Task statement> Carry on the passage about Fiverr's third-quarter results, starting right after its final sentence.

### Provided passage

Fiverr's mixed Q3 results

Fiverr's third-quarter revenues rose 8% year over year to $99.6 million. A 9% smaller number of freelance service buyers spent 9% more per order. Fiverr's top-line growth stemmed from a significantly larger cut of each transaction, as the company's take rate rose from 31.3% to 33.9%.

Adjusted earnings per diluted share landed at $0.55, down from $0.64 in the year-ago period. At the same time, adjusted earnings before interest, taxes, depreciation, and amortization (EBITDA) rose 19% to $19.7 million.

The consensus Street projections had called for an adjusted net loss of $0.59 per share on sales of roughly $96.4 million. Investors brushed off the slight bottom-line miss to focus on Fiverr's surging sales and optimistic forward guidance.

######
### Given material

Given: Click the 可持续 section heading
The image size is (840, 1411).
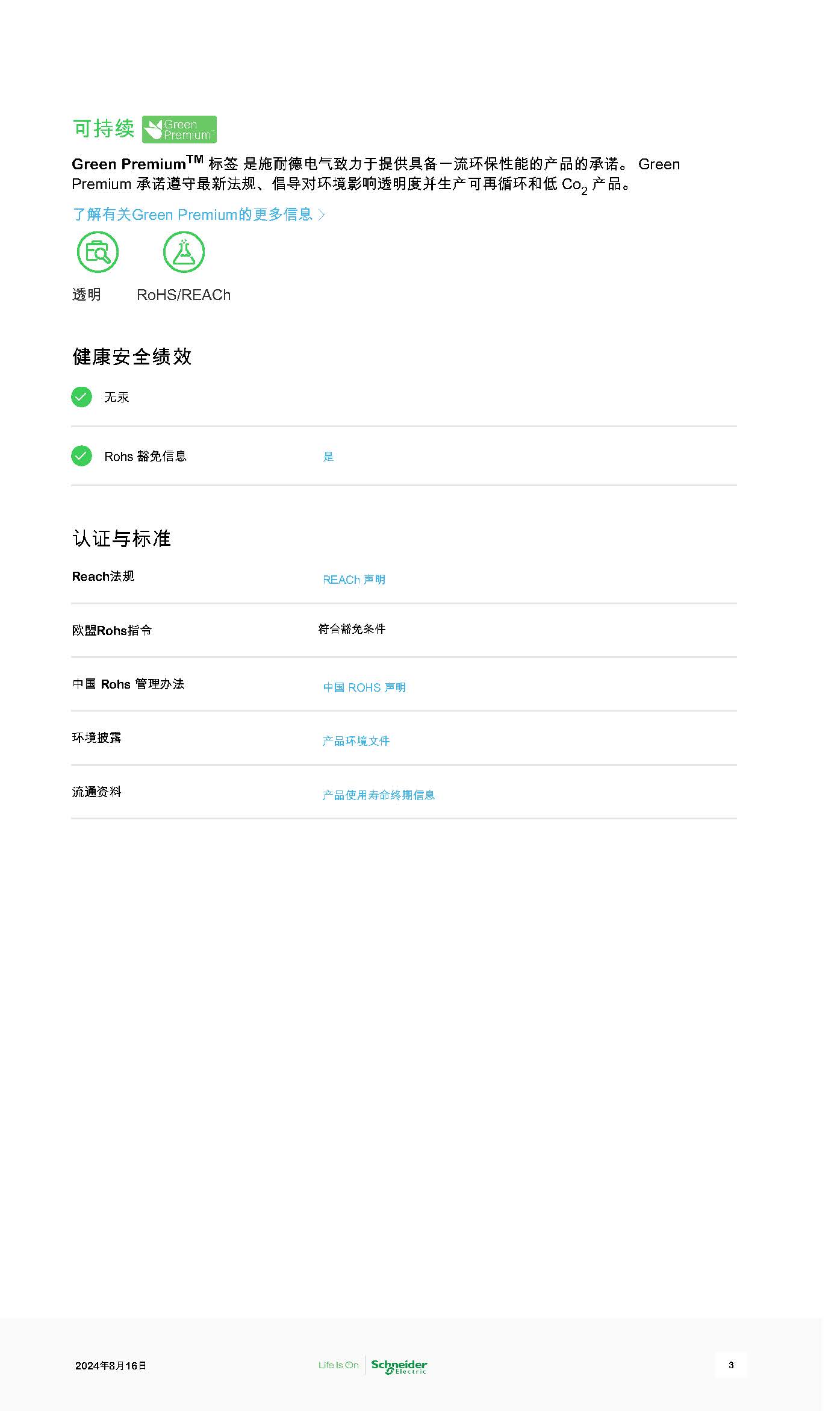Looking at the screenshot, I should point(103,128).
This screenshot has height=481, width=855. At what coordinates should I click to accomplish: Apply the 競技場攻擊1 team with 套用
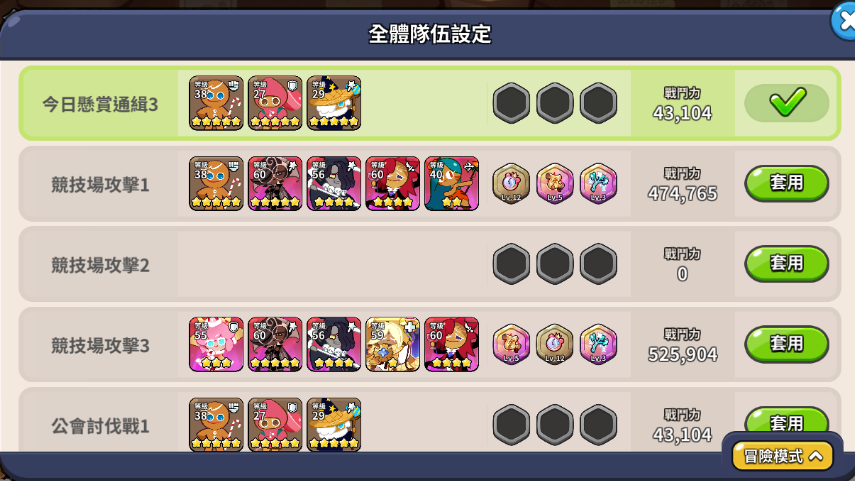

######

Result of this exercise>
Long-term goals and future growth prospects

Fiverr has refocused its business model around long-term relationships, with service buyers returning for several orders and trusted freelancers. Value-added services and client-matching tools powered by artificial intelligence (AI) have also emerged as strong near-term growth drivers.

Management raised their full-year revenue guidance by 1% and reiterated Fiverr's ambition to reach an adjusted EBITDA margin of 25% by the end of 2027. That margin stopped at 19.8% in the third-quarter report, up from 18.1% a year ago.

The gig economy survived the end of the coronavirus pandemic, and Fiverr looks ready to soar as the economy springs back from the recent inflation panic.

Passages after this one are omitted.